Defendant correctly points out that the Court misquoted a figure in the amended complaint to support the agreement element of conspiracy. Nonetheless, the allegations in the amended complaint, and now second-amended complaint, support at least an inference of an agreement between Defendant and his followers. The second-amended complaint includes a screenshot of Defendant allegedly thanking his followers for providing information about Couture. (Doc. 83 at 6). It also provides a screenshot of Defendant allegedly stating: “The 1.3 million fans is going to help me too. We don't match vibes here, we multiply vibes.” (Doc. 83 at 9) (emphasis added). Other screenshots and allegations show Defendant collaborating with his followers, including discussion about identifying Garramone Plastic Surgery. (See, e.g., Doc. 83 at 13, 14).
The final directive from the Court's previous order was to clean up the second-amended complaint to fix several typographical errors, correct a shotgun pleading issue, and remove the allegations supporting only the dismissed claims. Although Plaintiffs could have removed more, they have sufficiently addressed the Court's concerns. The Court denies Defendant's request to strike portions of the second-amended complaint. (See Doc. 4 at 7) (describing motions to strike as timewasters and requiring a movant to address certain authorities when moving to strike). Defendant also points out that the second-amended complaint does not list the numbered paragraphs that support each claim. Ordinarily the Court would require amendment on this point. But here only two claims remain against a single defendant. And those claims-tortious interference and conspiracy to tortiously interfere-logically depend on overlapping factual allegations. The Court finds Defendant is sufficiently on notice of the alleged factual basis of each claim.

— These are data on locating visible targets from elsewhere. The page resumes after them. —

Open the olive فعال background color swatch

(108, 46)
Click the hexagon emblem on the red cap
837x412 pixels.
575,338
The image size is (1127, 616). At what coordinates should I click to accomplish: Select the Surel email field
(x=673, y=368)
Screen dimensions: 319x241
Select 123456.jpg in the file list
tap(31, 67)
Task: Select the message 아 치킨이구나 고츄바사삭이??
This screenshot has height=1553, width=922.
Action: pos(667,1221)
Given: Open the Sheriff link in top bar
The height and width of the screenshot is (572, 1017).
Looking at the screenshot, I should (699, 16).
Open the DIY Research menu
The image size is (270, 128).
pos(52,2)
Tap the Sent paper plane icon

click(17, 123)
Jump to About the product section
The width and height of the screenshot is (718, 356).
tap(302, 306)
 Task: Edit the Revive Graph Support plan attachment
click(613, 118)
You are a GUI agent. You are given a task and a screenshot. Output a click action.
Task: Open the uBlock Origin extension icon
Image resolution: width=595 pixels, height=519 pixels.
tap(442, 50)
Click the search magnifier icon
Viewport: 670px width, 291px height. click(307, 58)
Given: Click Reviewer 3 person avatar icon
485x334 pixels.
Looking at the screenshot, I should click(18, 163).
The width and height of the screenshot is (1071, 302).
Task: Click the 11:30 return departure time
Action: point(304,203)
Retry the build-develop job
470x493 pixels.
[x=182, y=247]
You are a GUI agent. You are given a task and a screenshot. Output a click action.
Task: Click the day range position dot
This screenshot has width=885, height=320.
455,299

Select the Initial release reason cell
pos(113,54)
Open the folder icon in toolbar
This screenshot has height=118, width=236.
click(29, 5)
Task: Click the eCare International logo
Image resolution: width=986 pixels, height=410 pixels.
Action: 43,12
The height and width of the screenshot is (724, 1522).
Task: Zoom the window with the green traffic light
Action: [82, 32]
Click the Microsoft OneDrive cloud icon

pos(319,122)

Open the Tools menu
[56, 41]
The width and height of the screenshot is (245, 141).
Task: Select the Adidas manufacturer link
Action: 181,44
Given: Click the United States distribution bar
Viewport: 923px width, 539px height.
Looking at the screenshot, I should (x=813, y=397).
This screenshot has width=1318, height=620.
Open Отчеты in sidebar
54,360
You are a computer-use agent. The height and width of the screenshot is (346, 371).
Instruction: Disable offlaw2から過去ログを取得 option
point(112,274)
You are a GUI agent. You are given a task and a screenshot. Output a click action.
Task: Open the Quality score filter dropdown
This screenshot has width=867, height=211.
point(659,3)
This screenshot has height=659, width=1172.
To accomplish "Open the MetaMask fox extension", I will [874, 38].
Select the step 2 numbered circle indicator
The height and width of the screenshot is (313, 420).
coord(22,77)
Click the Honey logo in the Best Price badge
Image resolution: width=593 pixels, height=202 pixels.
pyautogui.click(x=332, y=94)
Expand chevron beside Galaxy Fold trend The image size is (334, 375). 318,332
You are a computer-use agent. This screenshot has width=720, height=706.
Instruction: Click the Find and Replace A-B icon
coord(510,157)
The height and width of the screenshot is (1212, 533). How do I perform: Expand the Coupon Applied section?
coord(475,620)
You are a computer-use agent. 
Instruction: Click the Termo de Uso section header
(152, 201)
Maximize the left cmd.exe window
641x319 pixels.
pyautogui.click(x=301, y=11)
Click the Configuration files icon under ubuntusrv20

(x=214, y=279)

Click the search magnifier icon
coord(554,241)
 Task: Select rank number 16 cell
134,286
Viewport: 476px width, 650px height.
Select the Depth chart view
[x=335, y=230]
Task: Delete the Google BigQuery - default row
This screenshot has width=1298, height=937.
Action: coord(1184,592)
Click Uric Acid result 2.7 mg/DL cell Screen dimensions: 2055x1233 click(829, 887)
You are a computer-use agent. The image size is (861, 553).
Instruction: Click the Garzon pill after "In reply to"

Finally, Defendant's new arguments. Defendant argues that truth is a complete defense to tortious interference, that Plaintiffs failed to provide presuit notice under Florida Statute § 770.01, and that Plaintiffs' claims violate the single-publication rule. But Defendant raised none of these arguments in his first motion to dismiss even though they were available. So he cannot raise them here. See Fed.R.Civ.P. 12(g)(2) (“[A] party that makes a motion under this rule must not make another motion under this rule raising a defense or objection that was available to the party but omitted from its earlier motion.”); see also Fed.R.Civ.P. 12(h)(2). Additionally, the Court will not rule on Defendant's passing reference at the end of his motion to dismiss, without explanation or citations, to Florida Statutes §§ 768.295(2)(a) and 768.72. (Doc. 84 at 20).
Accordingly, it is now
ORDERED:
1. Defendant's Motion to Dismiss the Second-Amended Complaint (Doc. 84) is GRANTED in part, and Count I is DISMISSED with prejudice.
2. On or before April 23, 2024, Defendant must answer the remainder of the second-amended complaint.